As no clinical assessment was carried out in this study, it is understandable that this relation was not detected. The low prevalence of odontogenic tumors (0.9%) in our study aligns with the literature7,40 and limits meaningful correlations. The same applied to teeth in the horizontal, Linguoangular (LA), and Inverted (I) positions of Winter’s classification.
Among this study’s limitations is that it was a retrospective study carried out in a reduced sample and restricted to na FMDUP patient population, which may not represent the population in general. Moreover, the analysis was exclusively imaging-based and conducted by a single researcher without collecting clinical history or anamnesis, which can limit the accuracy of the results.
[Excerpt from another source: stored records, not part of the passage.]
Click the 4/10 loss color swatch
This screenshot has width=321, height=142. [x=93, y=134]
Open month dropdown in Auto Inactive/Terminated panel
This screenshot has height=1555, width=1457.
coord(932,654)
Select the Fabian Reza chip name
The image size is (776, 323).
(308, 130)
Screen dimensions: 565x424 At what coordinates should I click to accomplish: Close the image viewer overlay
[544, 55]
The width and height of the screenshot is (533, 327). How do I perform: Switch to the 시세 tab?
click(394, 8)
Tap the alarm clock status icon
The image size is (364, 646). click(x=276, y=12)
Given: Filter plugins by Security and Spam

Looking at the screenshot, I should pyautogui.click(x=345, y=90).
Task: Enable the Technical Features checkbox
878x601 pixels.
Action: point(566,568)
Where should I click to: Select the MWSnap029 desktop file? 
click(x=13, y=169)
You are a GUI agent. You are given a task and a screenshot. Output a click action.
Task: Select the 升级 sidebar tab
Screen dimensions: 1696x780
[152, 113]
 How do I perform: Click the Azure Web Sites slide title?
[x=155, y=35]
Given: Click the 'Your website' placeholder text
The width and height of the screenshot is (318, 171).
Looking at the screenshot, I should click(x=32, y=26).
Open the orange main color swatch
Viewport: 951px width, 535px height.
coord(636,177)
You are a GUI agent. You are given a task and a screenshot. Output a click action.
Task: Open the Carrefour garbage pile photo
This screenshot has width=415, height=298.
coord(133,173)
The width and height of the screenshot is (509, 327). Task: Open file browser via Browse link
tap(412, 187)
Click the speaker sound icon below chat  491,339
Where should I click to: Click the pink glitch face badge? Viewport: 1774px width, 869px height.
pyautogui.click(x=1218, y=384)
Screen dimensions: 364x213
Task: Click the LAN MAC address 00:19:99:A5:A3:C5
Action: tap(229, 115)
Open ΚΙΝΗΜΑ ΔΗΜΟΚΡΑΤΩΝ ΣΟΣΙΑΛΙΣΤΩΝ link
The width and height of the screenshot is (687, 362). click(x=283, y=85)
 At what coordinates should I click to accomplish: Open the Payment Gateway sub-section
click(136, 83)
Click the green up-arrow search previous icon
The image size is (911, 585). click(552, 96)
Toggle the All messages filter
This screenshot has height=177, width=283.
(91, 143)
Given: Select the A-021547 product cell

It would be important to evaluate a larger and more heterogeneous sample in the future, complementing the imaging analysis with clinical and histological evaluation.
Conclusions
The prevalence of pathology depends on the M3 position according to Winter’s classification: the ERR correlates with the MA position and decreased bone density with the DA position.
There is a significant relationship between Position C and ERR and between the Position B and M2 distal caries, according to Pell & Gregory’s classification. In turn, pericoronitis correlates with Position B and Class II. Age influences the prevalence of M2 distal caries (higher at ages over 30), and sex affects the prevalence of decreased bone density distal to the M3 (higher in females).